England would need up to £18bn to grow cycling equitably between rural and urban areas, according to Chris Boardman, Head of Active Travel England.
Speaking to the Transport Committee this week, Mr Boardman said with the current budget of around £3.8 billion, to meet the target of half of all journeys in towns and cities are made by cycling and walking by 2030, the focus will have to be on high-yield urban routes.
He told a Transport Committee that while ATE will deliver some rural routes, he’d love to see a ‘more equitable approach’.
He said targeted increases in active travel to meet the 50% target would cost £9bn, while doing so equally across rural and urban areas would cost double that, adding “this is what it takes to deliver the product. And then it’s a political decision of how important you think it is”, reports Cycling Industry News.
On delivering routes across England Boardman said: “If we focus on areas of high population density, we focus on [authorities] who have the capability now to meet the targets by 2030, we can do that. If we want to spread it more equitably across the country, go to rural areas, then that will move towards the £18 billion, and that’s a governmental choice.”
Danny Williams, ATE’s CEO also said internal targets to build 3,000 miles of new cycle route by 2025, while engaging with 3,000 developments, including new housing estates of more than 150 units.
Mr Williams said a legacy of stop-start funding has created “pockets of excellence” around the country, and long-term funding now available will allow ATE to be “a centre of excellence and start to do things properly, with a long-term plan and a robust commitment to making that happen,” as well as bringing more authorities up to scratch.

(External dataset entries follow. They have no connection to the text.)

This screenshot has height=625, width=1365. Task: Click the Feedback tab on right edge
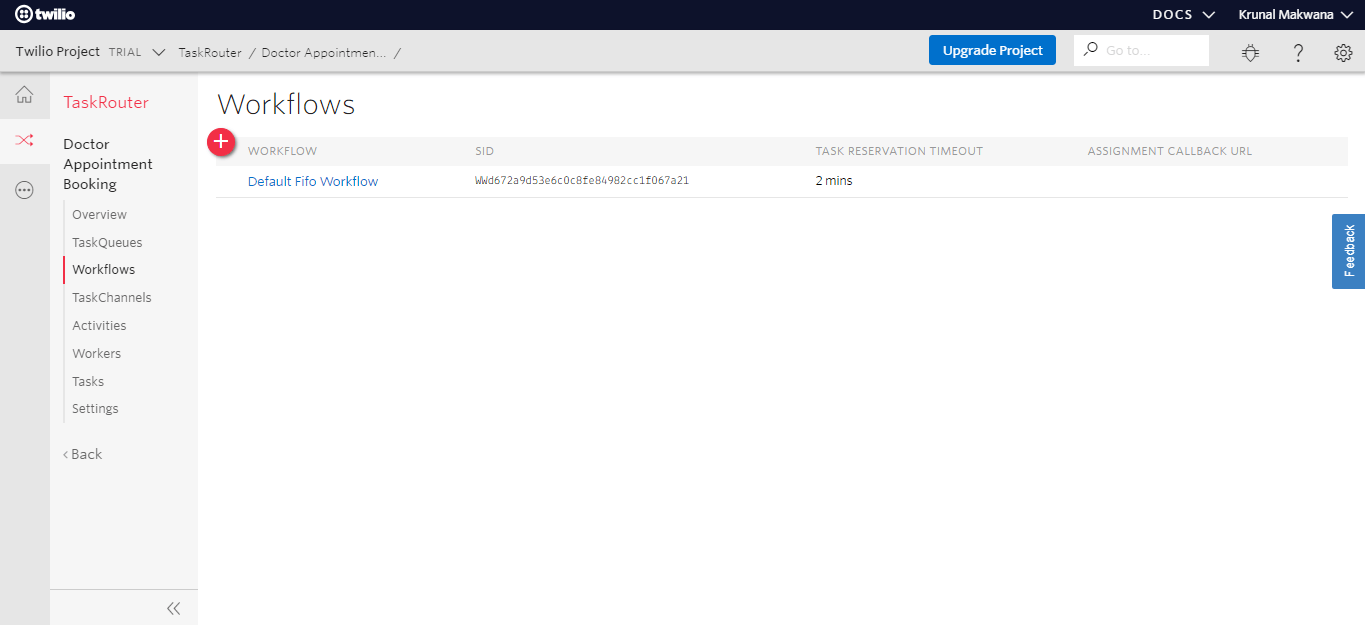click(x=1348, y=251)
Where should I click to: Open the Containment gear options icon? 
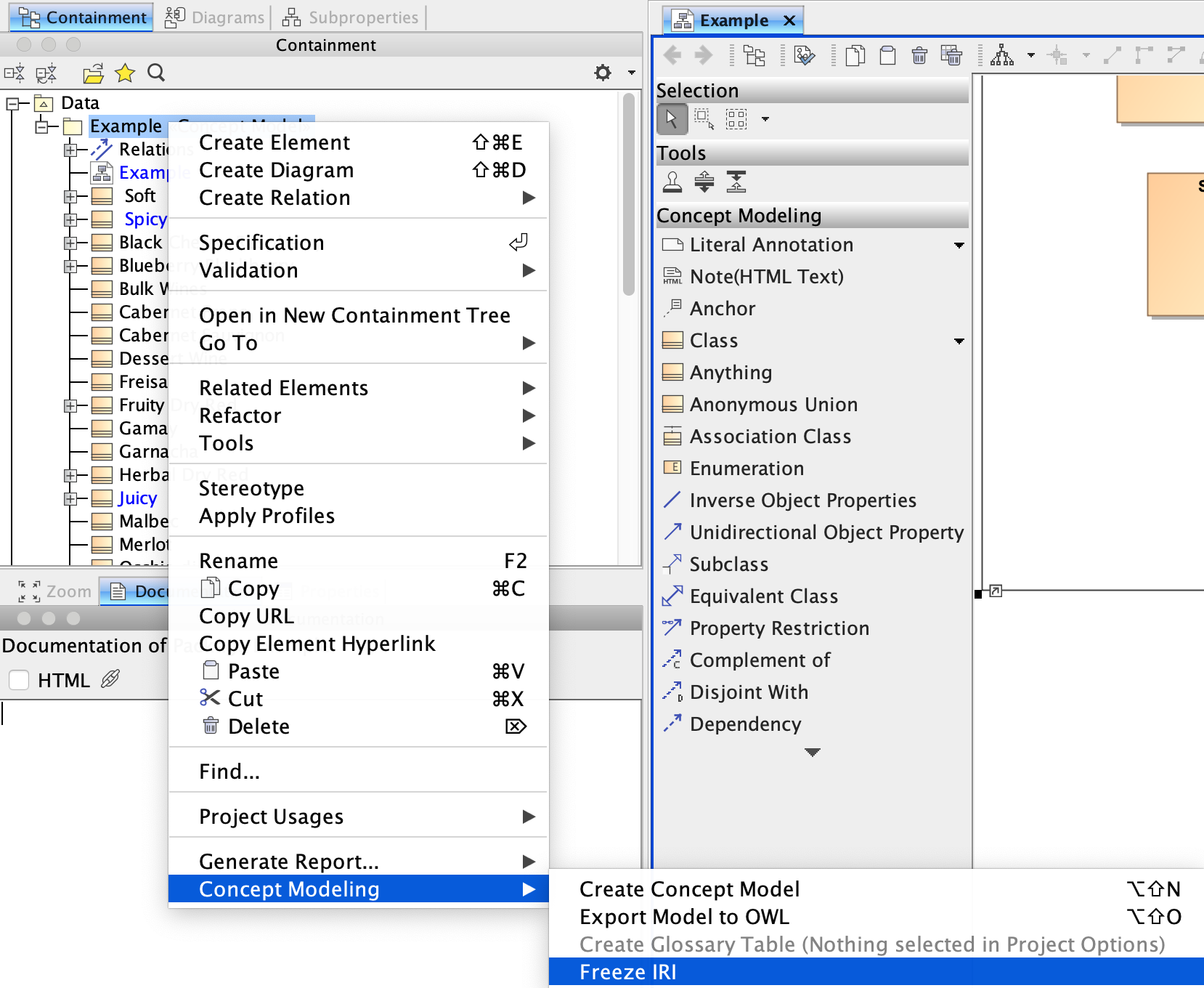(603, 73)
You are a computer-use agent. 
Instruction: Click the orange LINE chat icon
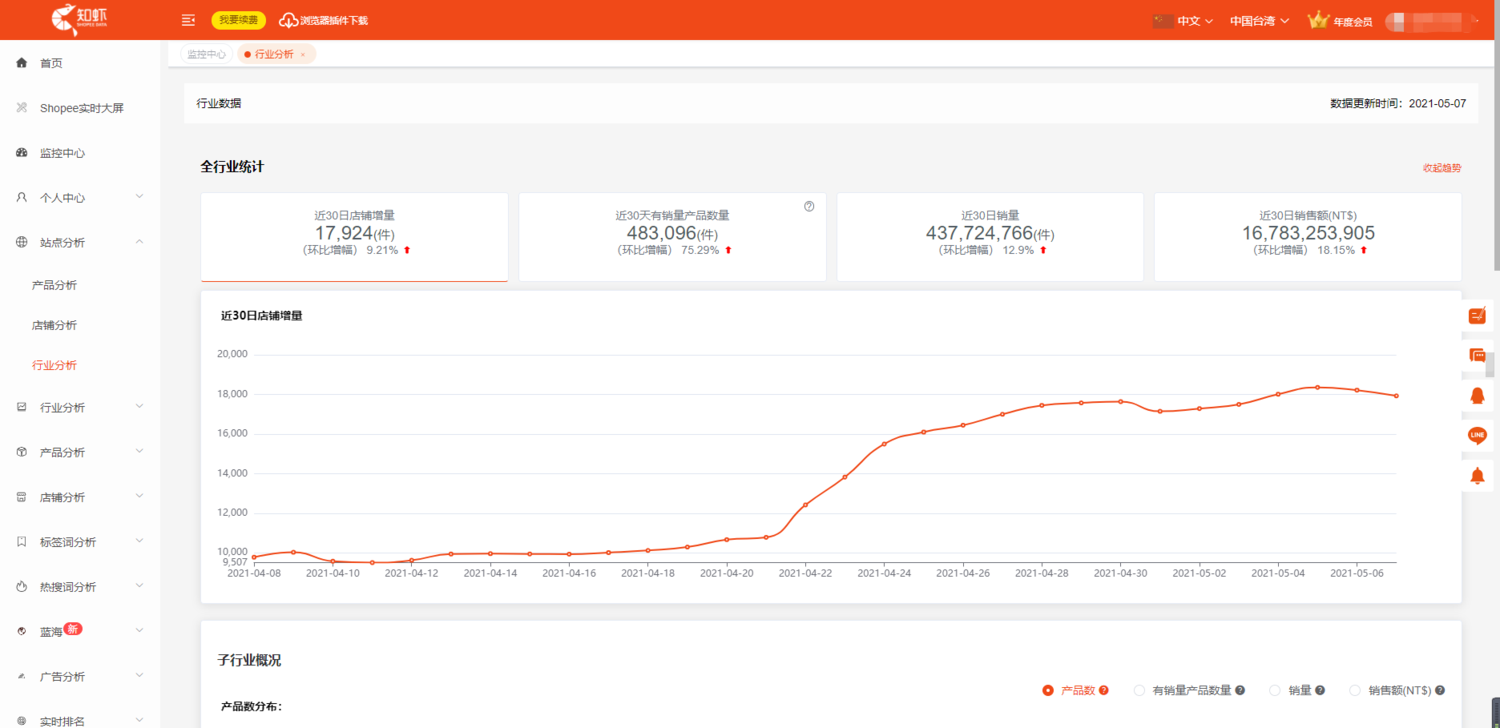(1477, 435)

He said: “We set ourselves by 2025 to be funding 3,000 miles of active travel routes. That’s one of the metrics. We want to interact with 2,000 projects we want to be involved with at least 1,000 new housing developments, helping make those all work better”
Sustained investment in active travel in London has generating 25% growth in cycling, while adding in Greater Manchester cycling is up 40% on 2015 levels.
“I think right now we also have a duty to ensure that people have access to cheap transport.”
“Active travel provides all of that for the local journeys, the vast majority of which are less than five miles, and a huge, around about a third, are less than a mile. So it is a part of our future as part of an integrated transport system,” Mr Boardman said.
ATE is also putting together guidance videos to help local authorities understand, from those who have been there before, the challenges and benefits of committing to active travel investment, and reallocating road space.